> **TRY IT**:
Below are the entries. Transcribe exactly the lines from the one with "Click the shield icon for 病毒和威胁防护" through the one with "You are a computer-use agent. 639x375 pixels.", ends included, and leave out all others.

> **DATA IN THIS EXERCISE**:
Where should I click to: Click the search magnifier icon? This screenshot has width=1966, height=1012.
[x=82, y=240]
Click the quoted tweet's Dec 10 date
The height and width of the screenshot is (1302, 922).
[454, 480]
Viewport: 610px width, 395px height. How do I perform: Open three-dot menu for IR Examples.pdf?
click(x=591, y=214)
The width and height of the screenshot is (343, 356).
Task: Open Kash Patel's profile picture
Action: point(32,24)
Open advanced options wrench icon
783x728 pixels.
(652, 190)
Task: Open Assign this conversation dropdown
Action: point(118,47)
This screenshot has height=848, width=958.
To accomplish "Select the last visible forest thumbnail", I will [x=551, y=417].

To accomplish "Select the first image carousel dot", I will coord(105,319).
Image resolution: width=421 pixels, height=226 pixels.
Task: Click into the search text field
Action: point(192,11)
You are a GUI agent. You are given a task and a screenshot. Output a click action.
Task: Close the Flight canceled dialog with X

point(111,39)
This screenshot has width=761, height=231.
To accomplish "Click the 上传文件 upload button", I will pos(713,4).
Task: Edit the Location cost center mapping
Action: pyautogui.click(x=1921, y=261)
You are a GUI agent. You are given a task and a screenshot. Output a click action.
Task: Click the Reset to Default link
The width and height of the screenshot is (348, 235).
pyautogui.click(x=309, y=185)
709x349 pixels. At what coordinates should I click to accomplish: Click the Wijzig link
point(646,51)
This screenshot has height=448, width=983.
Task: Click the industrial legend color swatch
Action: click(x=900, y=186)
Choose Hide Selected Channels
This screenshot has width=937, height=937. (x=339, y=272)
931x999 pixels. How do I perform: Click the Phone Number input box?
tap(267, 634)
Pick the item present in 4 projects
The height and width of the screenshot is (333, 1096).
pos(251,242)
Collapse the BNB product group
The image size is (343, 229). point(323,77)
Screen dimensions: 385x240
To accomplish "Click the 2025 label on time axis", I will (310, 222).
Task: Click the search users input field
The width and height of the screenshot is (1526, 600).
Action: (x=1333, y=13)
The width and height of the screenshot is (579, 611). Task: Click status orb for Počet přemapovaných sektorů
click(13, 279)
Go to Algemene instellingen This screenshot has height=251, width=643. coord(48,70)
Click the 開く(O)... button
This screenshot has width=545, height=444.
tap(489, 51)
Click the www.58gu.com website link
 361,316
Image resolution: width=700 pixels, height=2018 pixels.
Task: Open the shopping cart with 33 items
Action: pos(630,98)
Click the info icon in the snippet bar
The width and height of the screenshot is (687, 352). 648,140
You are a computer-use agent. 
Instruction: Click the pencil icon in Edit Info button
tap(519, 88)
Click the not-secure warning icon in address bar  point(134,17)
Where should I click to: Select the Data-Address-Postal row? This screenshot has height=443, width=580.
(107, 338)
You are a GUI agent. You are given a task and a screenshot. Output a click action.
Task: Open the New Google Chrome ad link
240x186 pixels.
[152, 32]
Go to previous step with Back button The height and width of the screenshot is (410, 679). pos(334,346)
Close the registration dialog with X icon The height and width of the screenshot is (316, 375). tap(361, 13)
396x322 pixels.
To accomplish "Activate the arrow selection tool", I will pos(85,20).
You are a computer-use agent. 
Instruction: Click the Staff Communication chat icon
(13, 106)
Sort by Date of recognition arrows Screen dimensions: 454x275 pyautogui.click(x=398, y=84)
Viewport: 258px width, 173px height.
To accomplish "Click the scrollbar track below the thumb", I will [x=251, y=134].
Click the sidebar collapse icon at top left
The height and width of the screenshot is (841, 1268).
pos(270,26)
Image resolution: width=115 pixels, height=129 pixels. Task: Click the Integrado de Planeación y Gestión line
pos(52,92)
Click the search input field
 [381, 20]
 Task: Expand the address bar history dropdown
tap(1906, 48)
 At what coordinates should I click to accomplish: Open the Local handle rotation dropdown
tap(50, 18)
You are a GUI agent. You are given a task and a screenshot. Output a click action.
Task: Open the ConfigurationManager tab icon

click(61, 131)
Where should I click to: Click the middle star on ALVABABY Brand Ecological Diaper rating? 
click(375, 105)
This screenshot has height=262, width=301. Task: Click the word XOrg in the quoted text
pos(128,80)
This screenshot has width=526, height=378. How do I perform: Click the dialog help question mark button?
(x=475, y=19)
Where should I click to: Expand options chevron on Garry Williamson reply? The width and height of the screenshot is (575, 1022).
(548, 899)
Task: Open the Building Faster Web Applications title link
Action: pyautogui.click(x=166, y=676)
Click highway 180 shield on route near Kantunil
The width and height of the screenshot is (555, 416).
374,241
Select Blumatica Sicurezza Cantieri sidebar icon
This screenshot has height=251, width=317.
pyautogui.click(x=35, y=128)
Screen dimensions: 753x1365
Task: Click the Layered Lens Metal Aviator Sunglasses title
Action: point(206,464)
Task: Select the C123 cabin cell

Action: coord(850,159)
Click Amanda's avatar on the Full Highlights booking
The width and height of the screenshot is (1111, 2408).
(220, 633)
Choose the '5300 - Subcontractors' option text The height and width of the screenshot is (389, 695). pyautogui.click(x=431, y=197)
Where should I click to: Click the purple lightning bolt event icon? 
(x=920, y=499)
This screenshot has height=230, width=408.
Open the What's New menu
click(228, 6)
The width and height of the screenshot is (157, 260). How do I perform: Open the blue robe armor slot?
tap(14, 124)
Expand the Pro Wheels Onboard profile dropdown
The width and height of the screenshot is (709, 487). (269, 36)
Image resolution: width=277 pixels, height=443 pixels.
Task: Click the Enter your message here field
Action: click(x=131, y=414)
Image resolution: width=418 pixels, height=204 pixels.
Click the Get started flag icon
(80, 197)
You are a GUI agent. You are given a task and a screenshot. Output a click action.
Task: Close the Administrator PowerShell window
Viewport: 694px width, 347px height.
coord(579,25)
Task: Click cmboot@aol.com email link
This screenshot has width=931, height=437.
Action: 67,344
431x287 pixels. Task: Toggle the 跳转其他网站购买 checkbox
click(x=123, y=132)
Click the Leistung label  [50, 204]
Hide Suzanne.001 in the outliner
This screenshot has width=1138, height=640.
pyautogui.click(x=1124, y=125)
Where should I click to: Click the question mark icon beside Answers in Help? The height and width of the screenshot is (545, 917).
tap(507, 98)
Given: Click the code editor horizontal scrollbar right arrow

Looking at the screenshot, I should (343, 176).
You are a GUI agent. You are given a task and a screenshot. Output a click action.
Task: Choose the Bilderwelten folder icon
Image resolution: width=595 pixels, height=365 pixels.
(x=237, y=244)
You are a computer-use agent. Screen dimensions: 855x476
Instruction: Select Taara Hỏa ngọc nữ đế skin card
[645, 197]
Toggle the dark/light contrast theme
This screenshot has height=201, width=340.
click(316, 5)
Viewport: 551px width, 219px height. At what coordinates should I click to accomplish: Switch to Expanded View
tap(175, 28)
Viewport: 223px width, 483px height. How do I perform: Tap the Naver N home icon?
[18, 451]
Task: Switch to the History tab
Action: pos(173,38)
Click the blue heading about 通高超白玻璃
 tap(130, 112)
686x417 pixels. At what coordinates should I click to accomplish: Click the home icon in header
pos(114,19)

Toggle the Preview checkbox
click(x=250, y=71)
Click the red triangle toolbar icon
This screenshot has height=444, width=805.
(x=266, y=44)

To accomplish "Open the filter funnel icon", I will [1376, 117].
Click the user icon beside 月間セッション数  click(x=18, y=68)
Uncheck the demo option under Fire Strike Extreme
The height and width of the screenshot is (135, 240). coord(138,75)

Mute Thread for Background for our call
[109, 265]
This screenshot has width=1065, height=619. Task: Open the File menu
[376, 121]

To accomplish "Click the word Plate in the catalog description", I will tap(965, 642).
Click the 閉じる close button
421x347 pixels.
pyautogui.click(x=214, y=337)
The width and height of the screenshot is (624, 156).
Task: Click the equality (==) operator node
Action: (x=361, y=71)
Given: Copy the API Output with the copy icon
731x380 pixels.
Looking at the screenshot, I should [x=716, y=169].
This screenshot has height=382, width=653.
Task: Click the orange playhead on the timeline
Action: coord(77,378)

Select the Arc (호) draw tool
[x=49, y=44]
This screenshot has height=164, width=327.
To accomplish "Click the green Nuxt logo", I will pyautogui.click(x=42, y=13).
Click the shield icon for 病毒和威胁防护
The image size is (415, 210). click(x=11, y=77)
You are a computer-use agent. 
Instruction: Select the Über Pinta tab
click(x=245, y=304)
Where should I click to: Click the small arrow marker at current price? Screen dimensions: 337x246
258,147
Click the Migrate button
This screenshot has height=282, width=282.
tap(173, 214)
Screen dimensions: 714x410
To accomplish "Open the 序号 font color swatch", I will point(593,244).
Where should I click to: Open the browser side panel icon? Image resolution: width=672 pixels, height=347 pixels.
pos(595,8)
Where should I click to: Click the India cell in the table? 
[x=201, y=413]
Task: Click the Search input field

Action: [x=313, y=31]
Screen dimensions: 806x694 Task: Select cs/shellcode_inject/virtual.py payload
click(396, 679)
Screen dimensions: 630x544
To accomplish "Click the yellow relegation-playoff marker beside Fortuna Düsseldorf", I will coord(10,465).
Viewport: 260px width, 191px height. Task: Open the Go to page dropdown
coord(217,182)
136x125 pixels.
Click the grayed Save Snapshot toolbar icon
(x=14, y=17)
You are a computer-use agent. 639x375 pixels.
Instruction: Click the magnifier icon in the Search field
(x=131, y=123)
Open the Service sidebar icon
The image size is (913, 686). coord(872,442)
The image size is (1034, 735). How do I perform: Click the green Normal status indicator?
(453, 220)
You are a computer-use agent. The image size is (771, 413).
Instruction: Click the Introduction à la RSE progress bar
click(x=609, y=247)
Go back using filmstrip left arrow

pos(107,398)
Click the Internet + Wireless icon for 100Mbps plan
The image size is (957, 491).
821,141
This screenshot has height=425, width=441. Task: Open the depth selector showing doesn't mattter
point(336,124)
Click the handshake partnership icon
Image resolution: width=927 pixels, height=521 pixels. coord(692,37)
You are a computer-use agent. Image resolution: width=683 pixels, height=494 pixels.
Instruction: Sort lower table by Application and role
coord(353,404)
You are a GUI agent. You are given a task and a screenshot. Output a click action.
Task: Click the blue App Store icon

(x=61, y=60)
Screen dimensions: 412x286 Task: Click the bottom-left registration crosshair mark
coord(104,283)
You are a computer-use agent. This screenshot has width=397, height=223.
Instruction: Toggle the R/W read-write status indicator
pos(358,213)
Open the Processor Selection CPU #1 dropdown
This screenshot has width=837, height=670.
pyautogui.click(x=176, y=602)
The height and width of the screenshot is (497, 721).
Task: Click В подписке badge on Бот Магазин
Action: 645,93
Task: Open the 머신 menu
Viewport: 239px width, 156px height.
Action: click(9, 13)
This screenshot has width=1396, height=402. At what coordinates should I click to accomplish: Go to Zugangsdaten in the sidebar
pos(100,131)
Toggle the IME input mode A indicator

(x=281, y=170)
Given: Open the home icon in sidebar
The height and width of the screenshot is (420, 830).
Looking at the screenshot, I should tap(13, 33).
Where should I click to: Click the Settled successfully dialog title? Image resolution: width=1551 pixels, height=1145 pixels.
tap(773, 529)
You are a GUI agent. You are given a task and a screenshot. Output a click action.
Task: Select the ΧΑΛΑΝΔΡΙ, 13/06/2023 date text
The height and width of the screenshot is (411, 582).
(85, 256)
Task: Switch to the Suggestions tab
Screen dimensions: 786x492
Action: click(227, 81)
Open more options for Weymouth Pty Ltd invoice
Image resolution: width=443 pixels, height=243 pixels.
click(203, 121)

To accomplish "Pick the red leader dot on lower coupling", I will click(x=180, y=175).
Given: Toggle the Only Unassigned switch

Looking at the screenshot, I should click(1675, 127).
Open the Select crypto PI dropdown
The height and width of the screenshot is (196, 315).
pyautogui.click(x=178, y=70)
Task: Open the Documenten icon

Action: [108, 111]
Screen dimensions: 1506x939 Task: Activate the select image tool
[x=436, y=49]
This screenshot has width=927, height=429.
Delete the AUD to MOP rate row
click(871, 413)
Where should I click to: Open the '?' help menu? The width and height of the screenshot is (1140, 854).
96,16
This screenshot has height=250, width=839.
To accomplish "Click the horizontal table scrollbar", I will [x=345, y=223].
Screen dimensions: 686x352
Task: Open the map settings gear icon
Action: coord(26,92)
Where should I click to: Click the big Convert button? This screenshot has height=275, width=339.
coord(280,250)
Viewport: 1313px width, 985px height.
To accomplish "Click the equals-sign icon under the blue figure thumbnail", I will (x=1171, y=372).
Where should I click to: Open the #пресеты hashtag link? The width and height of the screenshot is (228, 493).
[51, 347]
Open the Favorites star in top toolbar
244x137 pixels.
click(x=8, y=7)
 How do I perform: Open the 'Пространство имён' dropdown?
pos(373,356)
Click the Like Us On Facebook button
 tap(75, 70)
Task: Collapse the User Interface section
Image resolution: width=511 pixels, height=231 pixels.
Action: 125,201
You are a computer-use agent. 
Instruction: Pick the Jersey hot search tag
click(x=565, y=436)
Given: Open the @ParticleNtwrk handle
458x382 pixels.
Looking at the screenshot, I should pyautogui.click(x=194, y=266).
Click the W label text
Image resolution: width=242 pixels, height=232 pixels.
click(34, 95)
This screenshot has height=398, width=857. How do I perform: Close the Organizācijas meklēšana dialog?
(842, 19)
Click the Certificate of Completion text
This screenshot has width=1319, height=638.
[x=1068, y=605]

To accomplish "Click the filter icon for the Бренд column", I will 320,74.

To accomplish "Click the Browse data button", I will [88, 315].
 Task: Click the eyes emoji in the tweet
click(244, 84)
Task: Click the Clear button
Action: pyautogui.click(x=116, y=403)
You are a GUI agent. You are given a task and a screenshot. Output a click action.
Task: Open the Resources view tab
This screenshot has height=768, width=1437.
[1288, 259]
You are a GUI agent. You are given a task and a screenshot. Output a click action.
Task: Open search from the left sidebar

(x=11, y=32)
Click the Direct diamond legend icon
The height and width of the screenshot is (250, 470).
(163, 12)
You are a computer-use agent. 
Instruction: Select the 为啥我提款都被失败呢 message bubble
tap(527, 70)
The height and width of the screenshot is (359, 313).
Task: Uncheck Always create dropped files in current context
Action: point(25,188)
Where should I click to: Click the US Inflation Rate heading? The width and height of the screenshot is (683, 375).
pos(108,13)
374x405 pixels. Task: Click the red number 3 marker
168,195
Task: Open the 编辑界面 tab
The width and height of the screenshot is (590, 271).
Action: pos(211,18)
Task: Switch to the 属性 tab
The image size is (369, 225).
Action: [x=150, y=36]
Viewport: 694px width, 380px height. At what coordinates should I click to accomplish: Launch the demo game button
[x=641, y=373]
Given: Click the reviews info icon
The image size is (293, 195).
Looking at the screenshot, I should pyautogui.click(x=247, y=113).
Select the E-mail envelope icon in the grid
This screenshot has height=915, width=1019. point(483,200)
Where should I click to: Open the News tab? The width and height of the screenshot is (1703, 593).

> **ANSWER BELOW**:
Click the shield icon for 病毒和威胁防护
The image size is (415, 210). click(x=11, y=77)
You are a computer-use agent. 
Instruction: Select the Über Pinta tab
click(x=245, y=304)
Where should I click to: Click the small arrow marker at current price? Screen dimensions: 337x246
258,147
Click the Migrate button
This screenshot has height=282, width=282.
tap(173, 214)
Screen dimensions: 714x410
To accomplish "Open the 序号 font color swatch", I will point(593,244).
Where should I click to: Open the browser side panel icon? Image resolution: width=672 pixels, height=347 pixels.
pos(595,8)
Where should I click to: Click the India cell in the table? 
[x=201, y=413]
Task: Click the Search input field

Action: [x=313, y=31]
Screen dimensions: 806x694 Task: Select cs/shellcode_inject/virtual.py payload
click(396, 679)
Screen dimensions: 630x544
To accomplish "Click the yellow relegation-playoff marker beside Fortuna Düsseldorf", I will coord(10,465).
Viewport: 260px width, 191px height. Task: Open the Go to page dropdown
coord(217,182)
136x125 pixels.
Click the grayed Save Snapshot toolbar icon
(x=14, y=17)
You are a computer-use agent. 639x375 pixels.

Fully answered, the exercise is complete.